Following other studies, Moderna’s vaccine has shown to be a bit more durable as its mRNA-1273 vaccine effectiveness wanes less than the Pfizer-BioNTech vaccine does. For example, the team reports that the overall effectiveness waned slightly slower at 59% (95% CI, 18-79) by day 181 onwards. The Swedish study results aligned with others that AstraZeneca’s ChAd0x1 nCoV-19 afforded less protection while effectively waned faster with no effectiveness by month four (66%; 95% CI, 41-80). Overall vaccine effectiveness declined with male and the elderly.
What about protection against severe COVID-19? The aggregate of all three vaccines in Sweden vaccine product performance waned from 89% (95% CI, 82-93, P<0·001) at day 15-30 to 42% ((95% CI, -35-75, P=0·21) from day 181 (month 4) and beyond. Again, sensitivity analysis demonstrated even worse performance with males, the elderly, and immunocompromised.
Of course, the observational design includes inherent limitations. While the study team adjusted their approach to factor in cofounders the “possibility of residual and unmeasured confounding remains,” declared the authors. While certain exclusion criteria were applied (previous confirmed infection) probabilities are high that at least some individuals previously infected were included in this large national population analysis. It’s possible that if such individuals were part of the unvaccinated cohort, then natural immunity associated with previous SARS-CoV-2 infection could have weakened vaccine effectiveness estimates. Other limiting elements can be reviewed in the source.
Note, that this study hasn’t been peer-reviewed and should not be cited for medical evidence yet.
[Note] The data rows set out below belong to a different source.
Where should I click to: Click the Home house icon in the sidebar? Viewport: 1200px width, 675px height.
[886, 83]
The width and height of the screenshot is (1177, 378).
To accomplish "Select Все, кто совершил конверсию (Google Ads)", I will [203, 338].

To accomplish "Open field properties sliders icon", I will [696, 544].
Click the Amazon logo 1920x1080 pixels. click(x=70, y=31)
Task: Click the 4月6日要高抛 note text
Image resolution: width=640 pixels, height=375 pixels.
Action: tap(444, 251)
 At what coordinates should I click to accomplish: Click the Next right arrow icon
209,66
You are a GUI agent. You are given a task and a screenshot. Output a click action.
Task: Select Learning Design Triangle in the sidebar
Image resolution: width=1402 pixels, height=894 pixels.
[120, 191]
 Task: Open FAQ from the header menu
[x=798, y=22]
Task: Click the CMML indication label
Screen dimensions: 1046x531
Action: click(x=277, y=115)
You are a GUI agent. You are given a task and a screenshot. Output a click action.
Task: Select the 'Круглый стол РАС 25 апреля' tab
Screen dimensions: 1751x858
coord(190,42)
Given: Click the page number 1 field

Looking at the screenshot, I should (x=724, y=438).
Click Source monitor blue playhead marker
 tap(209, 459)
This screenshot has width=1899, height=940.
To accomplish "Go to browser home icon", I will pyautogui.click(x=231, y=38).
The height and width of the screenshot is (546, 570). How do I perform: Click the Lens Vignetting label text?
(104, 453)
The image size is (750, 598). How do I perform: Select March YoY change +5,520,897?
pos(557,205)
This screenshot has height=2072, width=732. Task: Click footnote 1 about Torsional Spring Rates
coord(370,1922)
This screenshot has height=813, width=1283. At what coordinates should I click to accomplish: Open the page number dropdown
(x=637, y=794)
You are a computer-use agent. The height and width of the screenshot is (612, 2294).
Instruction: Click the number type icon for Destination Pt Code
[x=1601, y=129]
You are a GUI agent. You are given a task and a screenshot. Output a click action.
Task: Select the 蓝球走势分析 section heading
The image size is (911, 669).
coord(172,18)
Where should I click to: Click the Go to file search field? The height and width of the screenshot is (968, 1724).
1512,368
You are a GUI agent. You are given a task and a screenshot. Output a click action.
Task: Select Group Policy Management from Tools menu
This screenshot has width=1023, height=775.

While the development of the COVID-19 vaccines marks a notable accomplishment in vaccine development history, and undoubtedly contributes to protection against severe disease and death during the pandemic, actual durability isn’t well studied. While COVID-19 ushered a life sciences boom that can benefit humanity for decades to come, unfolding events necessitate a frank, systematic, and comprehensive investigation into the true benefits of these version 1.0 vaccine products.
Mounting evidence in the form of observational studies from Israel, the U.S., and the U.K. to now a national population study from Sweden suggests significant challenges in actual durability of COVID-19 vaccines.
The product effectiveness wanes considerably within a few months. Vaccine performance depends on the actual underlying product as well as various demographic elements such as age, gender, comorbidities, and the like.
Accumulating data points amount to some challenges in the popular narrative about the overall effectiveness of mass vaccination as the only approach to eradicate SARS-CoV-2, the virus behind COVID-19.
TrialSite suggests an urgent need to better understand COVID-19 vaccine durability and overall effectiveness. With mandates and authoritarian leaning governing urges across multiple nations, an open and honest discussion about vaccine durability must be high on the list of national priorities.